──────── Data for this exercise
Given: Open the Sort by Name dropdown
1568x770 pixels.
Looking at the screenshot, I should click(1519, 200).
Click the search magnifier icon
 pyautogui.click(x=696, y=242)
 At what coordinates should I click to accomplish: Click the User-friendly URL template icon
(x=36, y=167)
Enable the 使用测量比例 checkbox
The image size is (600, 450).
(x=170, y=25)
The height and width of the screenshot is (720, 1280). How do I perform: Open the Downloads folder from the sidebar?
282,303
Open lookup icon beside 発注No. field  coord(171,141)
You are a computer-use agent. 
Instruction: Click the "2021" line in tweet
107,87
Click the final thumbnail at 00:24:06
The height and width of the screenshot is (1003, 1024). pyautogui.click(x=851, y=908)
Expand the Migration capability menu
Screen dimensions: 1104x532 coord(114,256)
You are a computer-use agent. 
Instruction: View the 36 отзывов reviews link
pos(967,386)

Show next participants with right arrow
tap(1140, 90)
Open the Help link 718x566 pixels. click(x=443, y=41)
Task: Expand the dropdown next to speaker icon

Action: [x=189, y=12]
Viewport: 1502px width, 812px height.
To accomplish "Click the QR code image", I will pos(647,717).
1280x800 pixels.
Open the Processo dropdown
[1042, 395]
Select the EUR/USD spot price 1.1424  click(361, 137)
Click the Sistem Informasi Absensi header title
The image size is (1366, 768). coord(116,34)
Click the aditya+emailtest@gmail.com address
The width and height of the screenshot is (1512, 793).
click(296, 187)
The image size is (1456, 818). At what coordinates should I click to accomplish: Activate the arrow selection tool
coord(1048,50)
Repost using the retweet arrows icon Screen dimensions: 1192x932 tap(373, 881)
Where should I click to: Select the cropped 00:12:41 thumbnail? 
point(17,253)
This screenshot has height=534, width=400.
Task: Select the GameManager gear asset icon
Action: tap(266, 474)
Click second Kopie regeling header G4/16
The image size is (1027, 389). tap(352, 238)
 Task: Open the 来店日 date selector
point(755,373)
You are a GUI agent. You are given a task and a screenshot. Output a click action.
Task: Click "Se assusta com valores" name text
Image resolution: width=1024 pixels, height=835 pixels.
────────────────
Instructions for the task: Each entry must be output exactly as it was written.

Solution:
Given: Open the Sort by Name dropdown
1568x770 pixels.
Looking at the screenshot, I should click(1519, 200).
Click the search magnifier icon
 pyautogui.click(x=696, y=242)
 At what coordinates should I click to accomplish: Click the User-friendly URL template icon
(x=36, y=167)
Enable the 使用测量比例 checkbox
The image size is (600, 450).
(x=170, y=25)
The height and width of the screenshot is (720, 1280). How do I perform: Open the Downloads folder from the sidebar?
282,303
Open lookup icon beside 発注No. field  coord(171,141)
You are a computer-use agent. 
Instruction: Click the "2021" line in tweet
107,87
Click the final thumbnail at 00:24:06
The height and width of the screenshot is (1003, 1024). pyautogui.click(x=851, y=908)
Expand the Migration capability menu
Screen dimensions: 1104x532 coord(114,256)
You are a computer-use agent. 
Instruction: View the 36 отзывов reviews link
pos(967,386)

Show next participants with right arrow
tap(1140, 90)
Open the Help link 718x566 pixels. click(x=443, y=41)
Task: Expand the dropdown next to speaker icon

Action: [x=189, y=12]
Viewport: 1502px width, 812px height.
To accomplish "Click the QR code image", I will pos(647,717).
1280x800 pixels.
Open the Processo dropdown
[1042, 395]
Select the EUR/USD spot price 1.1424  click(361, 137)
Click the Sistem Informasi Absensi header title
The image size is (1366, 768). coord(116,34)
Click the aditya+emailtest@gmail.com address
The width and height of the screenshot is (1512, 793).
click(296, 187)
The image size is (1456, 818). At what coordinates should I click to accomplish: Activate the arrow selection tool
coord(1048,50)
Repost using the retweet arrows icon Screen dimensions: 1192x932 tap(373, 881)
Where should I click to: Select the cropped 00:12:41 thumbnail? 
point(17,253)
This screenshot has height=534, width=400.
Task: Select the GameManager gear asset icon
Action: tap(266, 474)
Click second Kopie regeling header G4/16
The image size is (1027, 389). tap(352, 238)
 Task: Open the 来店日 date selector
point(755,373)
You are a GUI agent. You are given a task and a screenshot. Output a click action.
Task: Click "Se assusta com valores" name text
Image resolution: width=1024 pixels, height=835 pixels.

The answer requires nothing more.